Our Agile way of working is deeply linked with our history, impact makers, and contributors. But before we move further to examine these aspects, let’s stop for a bit to discuss what Agile working is.
Many consider management to be the most important invention of the 20th century. After all, it is through management practices and techniques that many of the advancements in technology and life’s comforts are extremely reachable for us today. Management practices were particularly refined in manufacturing during the early part of the 20th century to ensure easy replicability of processes to lower costs and improve the quality of production goods.
But soon, evidence management born out of production lines found it hit limitations when dealing with a new breed of problems (complex problems), especially as we became more exposed to increasing digitalization (and softwareization of products).
This led not only to new ways of organizing work, giving rise to decentralization and the law of small teams, but also to look at the whole production process in a completely different way.
Instead of Time, Budget, and Scope, Agile organizations focus on User Needs, Business Viability, and Technical Complexity.
Let’s start with the very first and basic requirement: is there a user need, a problem our product could solve for the customer? There are many and various techniques that can be utilized to deep dive and answer this question, the most famous being design thinking and JTBD (Jobs to be Done). The outcome of this phase should be to frame a problem and from there on evaluate the window of opportunity.
Once this is done, two concurrent questions are asked by the Agile Team: Now that we have our problem framed and opportunity statement written, how viable is it to build and maintain this solution? How are going to sell it and what customer engagement practices will we need to implement? These and other related questions all fall under the realm of determining the business viability of the product. Furthermore, the team also looks at the technical complexity associated with building said product to explore the opportunity: What technology is it going to be built upon? How many moving parts would there be? What type of skills are required to shape the opportunity? These and other related questions fall into the realm of technical complexity.
Once Agile teams are able to answer these questions, they will generate scalable value at the intersection of the above through enablement and continuous improvement of their teams.

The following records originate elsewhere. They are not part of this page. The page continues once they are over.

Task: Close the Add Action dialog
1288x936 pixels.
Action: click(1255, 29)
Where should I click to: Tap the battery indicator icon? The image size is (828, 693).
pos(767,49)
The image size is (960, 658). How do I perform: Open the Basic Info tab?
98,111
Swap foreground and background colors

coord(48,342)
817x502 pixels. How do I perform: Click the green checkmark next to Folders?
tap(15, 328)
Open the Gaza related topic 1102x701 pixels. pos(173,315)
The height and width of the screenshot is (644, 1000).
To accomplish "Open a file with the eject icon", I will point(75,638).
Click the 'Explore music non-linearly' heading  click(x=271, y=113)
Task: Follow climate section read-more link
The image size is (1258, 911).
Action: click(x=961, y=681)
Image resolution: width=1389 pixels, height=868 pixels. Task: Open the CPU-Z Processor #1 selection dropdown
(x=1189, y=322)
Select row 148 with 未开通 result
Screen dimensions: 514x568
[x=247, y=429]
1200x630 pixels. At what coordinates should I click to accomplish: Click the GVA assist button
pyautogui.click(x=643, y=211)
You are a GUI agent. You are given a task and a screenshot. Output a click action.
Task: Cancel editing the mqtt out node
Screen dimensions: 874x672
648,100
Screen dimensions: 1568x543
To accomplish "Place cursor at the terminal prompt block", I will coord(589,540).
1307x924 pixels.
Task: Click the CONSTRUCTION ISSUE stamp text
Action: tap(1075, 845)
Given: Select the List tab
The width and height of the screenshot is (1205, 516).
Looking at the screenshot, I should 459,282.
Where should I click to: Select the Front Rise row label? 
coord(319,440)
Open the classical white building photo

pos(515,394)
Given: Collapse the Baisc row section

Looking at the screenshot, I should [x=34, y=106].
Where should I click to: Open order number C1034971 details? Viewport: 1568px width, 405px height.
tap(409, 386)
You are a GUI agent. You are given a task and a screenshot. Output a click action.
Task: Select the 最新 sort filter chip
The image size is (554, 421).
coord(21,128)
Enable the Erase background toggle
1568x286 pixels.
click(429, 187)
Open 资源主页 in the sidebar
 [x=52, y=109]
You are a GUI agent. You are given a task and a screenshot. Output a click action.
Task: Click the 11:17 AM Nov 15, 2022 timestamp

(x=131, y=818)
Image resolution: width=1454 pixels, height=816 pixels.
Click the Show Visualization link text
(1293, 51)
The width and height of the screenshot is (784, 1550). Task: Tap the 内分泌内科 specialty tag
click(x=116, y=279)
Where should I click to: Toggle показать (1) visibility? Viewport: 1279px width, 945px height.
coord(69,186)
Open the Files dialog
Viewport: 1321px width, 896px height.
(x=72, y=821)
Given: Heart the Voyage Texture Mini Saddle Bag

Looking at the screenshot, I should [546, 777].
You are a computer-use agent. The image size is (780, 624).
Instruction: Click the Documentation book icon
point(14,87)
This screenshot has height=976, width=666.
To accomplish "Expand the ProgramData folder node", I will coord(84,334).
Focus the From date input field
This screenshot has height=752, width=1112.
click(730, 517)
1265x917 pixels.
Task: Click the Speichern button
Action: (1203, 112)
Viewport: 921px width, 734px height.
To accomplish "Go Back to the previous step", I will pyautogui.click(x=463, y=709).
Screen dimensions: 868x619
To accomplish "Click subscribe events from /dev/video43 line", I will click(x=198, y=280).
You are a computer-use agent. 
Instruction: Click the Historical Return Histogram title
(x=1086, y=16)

Agile ways of working honor the heritage of Lean manufacturing and are proponents of the division of work in smaller chunks, delivered in cycles (usually called sprints), in order to experiment and improve through incrementation rather than by being submerged by complexity. By delivering this way and having the incrementation ready by the end of the sprint, the customer is able to immediately validate the user story and respond if the development serves them to complete the intended purpose.
Furthermore, Agile organizations and Agile ways of working scale through decentralization, breaking up teams when they become too big into smaller teams while still remaining evidence-based and purpose-driven behavior, goal transparency, and fostering collaboration. More importantly, the feeling of ownership across the teams is what leads contributors to materialize accomplishments.
At CARDO AI, these ways of working are reminiscent of our start, where a small team with a vision worked tirelessly to transform a concept into building a prototype, measuring impact, and learning from feedback. We started at CARDO AI with a group of 4 employees and the mission to revolutionize the private debt market. We designed the first MVP and tested the idea with key experts from the market in order to have a validated concept. Only after that, do we get to work on the actual product.
“It was a challenge as there was a lot of uncertainty, ambiguity, and excitement. We were working on something that did not have a benchmark to compare against in the market. But that provided an extreme motivation and great vibe within the team at the time. This enabled us to ship very fast desired features and have the customer immediately validate or takedown. When validation occurred, that was like fuel for the team to deploy even during late hours. Every validated feature felt like a giant step forward towards our vision, and it was extremely relieving” – Elitjon Metaliaj, Front End Team Lead.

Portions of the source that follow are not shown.